*Instruction 1*:
In the devotional passage, who will come bearing gold and incense?
* begin Text segment *
Isaiah 60:5–11 (NIV)
Then you will look and be radiant,
your heart will throb and swell with joy;
the wealth on the seas will be brought to you,
to you the riches of the nations will come.
Herds of camels will cover your land,
young camels of Midian and Ephah.
And all from Sheba will come,
bearing gold and incense
and proclaiming the praise of the Lord.
All Kedar’s flocks will be gathered to you,
the rams of Nebaioth will serve you;
they will be accepted as offerings on my altar,
and I will adorn my glorious temple.
“Who are these that fly along like clouds,
like doves to their nests?
Surely the islands look to me;
in the lead are the ships of Tarshish,
bringing your children from afar,
with their silver and gold,
to the honor of the Lord your God,
the Holy One of Israel,
for he has endowed you with splendor.
“Foreigners will rebuild your walls,
and their kings will serve you.
Though in anger I struck you,
in favor I will show you compassion.
Your gates will always stand open,
they will never be shut, day or night,
so that people may bring you the wealth of the nations—
their kings led in triumphal procession.
Ezra is so hope-filled in the story of God’s people, because He knows something greater is coming.. and it would be His great privilege and joy to point them to that truth, in the Word of God, until the Lord Himself brings back the honor and adorns His people and His place with His glory.
This sounds like a story we’ve heard before.
John the Baptist, he came heralding a message of truth, but he said in John 1:27
John 1:27 NIV
He is the one who comes after me, the straps of whose sandals I am not worthy to untie.”
There have been legitimate moments for fan-girling in the history of the church. It’s okay to oooh and aaah about God doing great things, but we can’t dwell there. Jesus said John the Baptizer was the greatest man to ever live. He was okay to oooh and aaah at, and the same for Ezra — He was the right guy at the right time, and it’s always impressive when we see what God has been doing… but God is in the work of bringing back honor, of adorning His church with glory, and power, and righteousness — He is in the business of fulfilling His every promise to us.
* end Text segment *
*Instruction 2*:
Copy the dataset rows below word for word, leaving out the pictures.
* begin Stored data *
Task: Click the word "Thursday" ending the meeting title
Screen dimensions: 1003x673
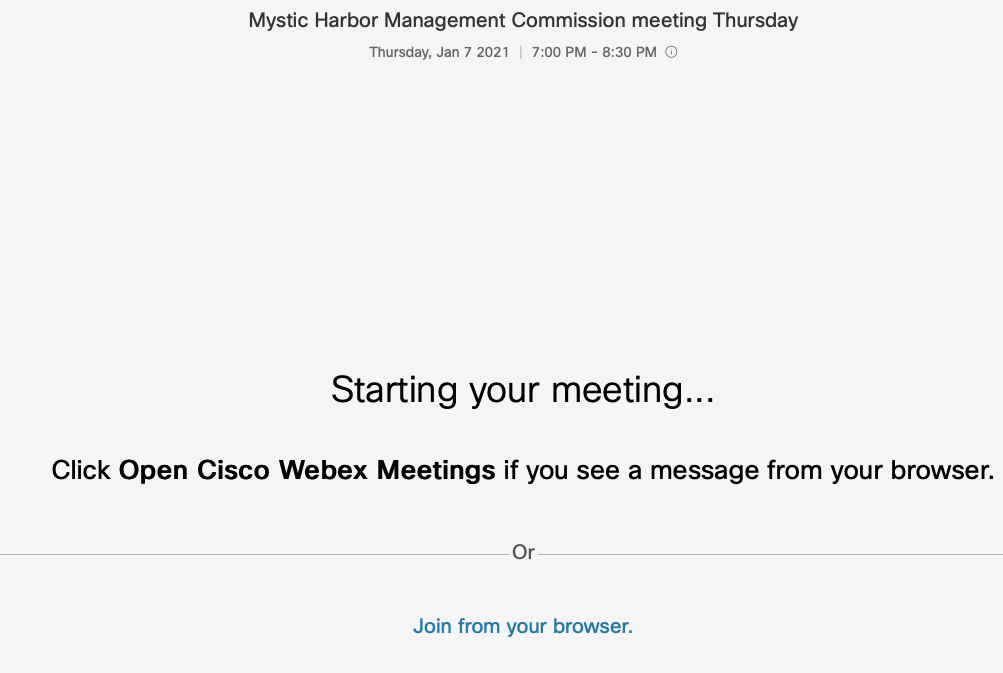Action: coord(755,20)
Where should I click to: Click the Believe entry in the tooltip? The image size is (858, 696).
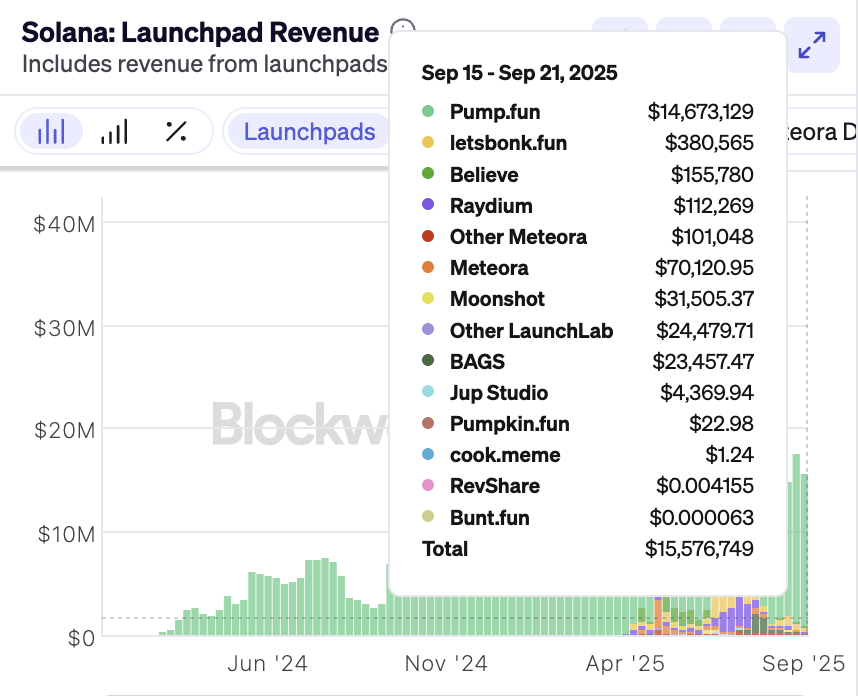point(484,175)
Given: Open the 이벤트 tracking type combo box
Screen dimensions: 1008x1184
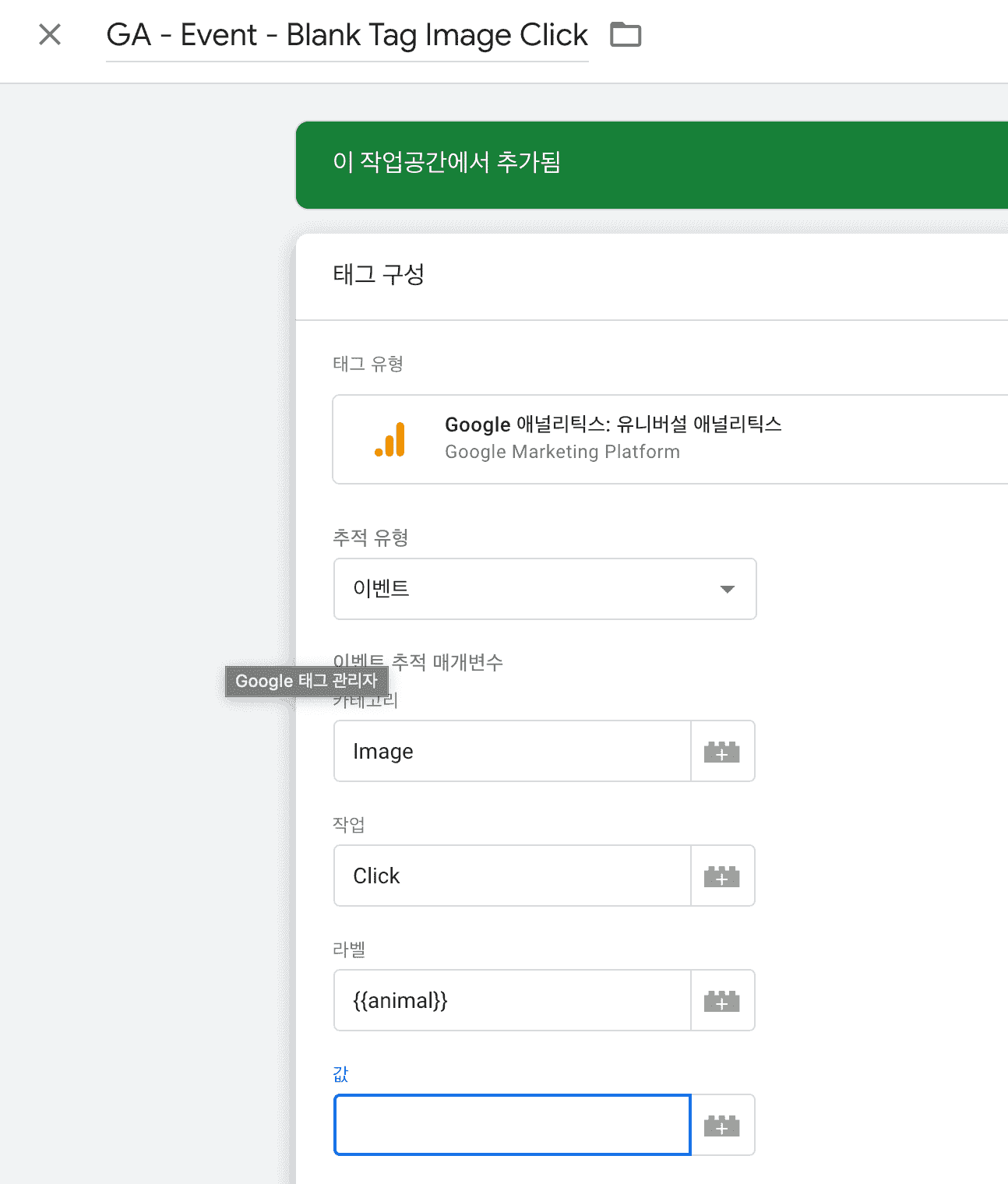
* end Stored data *
*Complete answer 1*:
All from Sheba.

*Complete answer 2*:
Task: Click the word "Thursday" ending the meeting title
Screen dimensions: 1003x673
Action: coord(755,20)
Where should I click to: Click the Believe entry in the tooltip? The image size is (858, 696).
point(484,175)
Given: Open the 이벤트 tracking type combo box
Screen dimensions: 1008x1184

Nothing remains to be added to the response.